=== TASK REQUIREMENTS ===
The records below are to be reproduced exactly, with every picture left out.

=== SUPPLIED MATERIAL ===

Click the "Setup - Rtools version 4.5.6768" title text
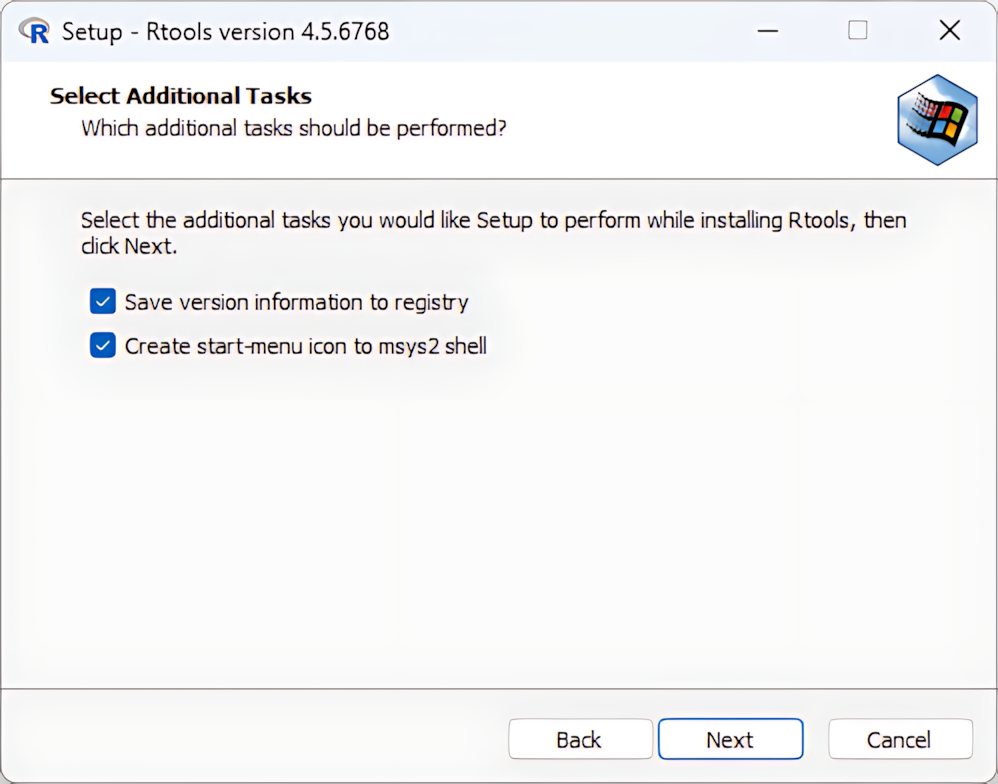The image size is (998, 784). 225,31
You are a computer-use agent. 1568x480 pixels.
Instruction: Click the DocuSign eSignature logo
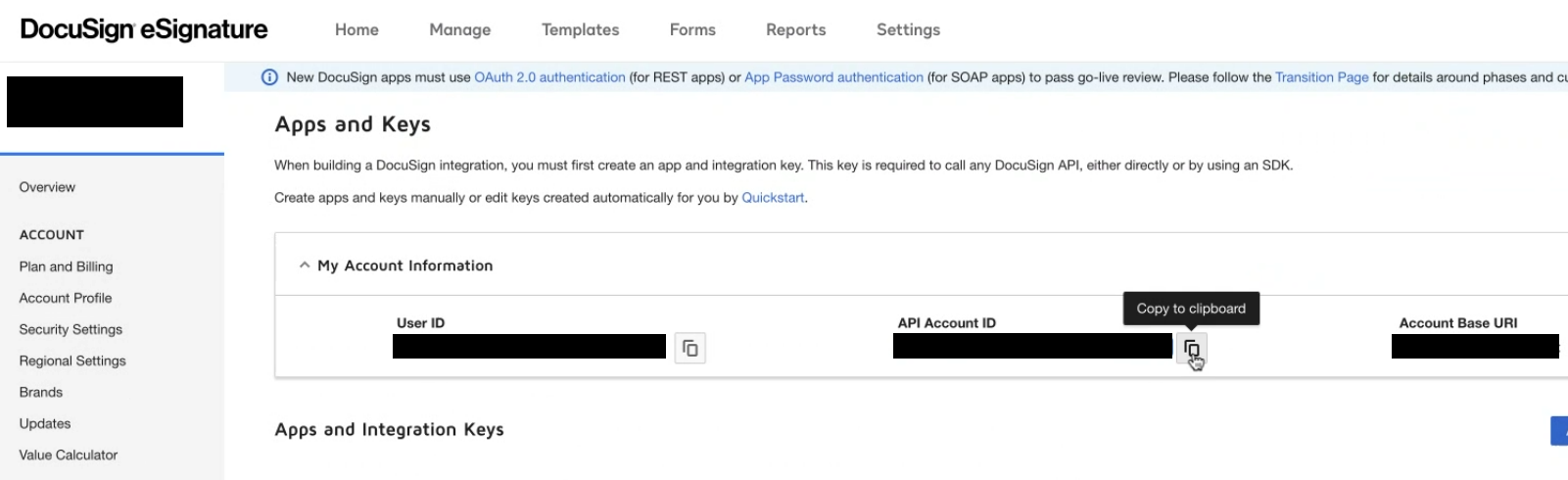144,30
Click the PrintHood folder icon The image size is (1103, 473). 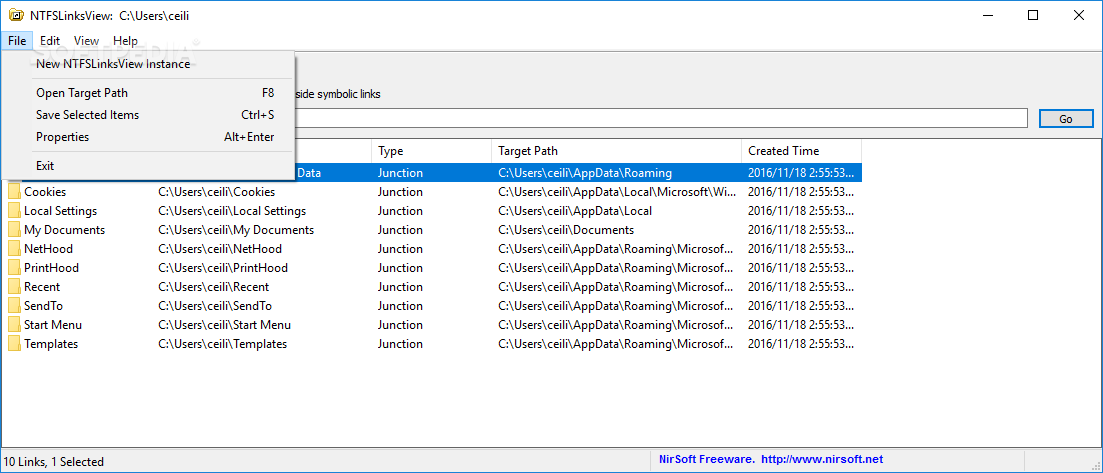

=== EXERCISE SOLUTION ===
Click the "Setup - Rtools version 4.5.6768" title text
The image size is (998, 784). 225,31
You are a computer-use agent. 1568x480 pixels.
Instruction: Click the DocuSign eSignature logo
144,30
Click the PrintHood folder icon The image size is (1103, 473). 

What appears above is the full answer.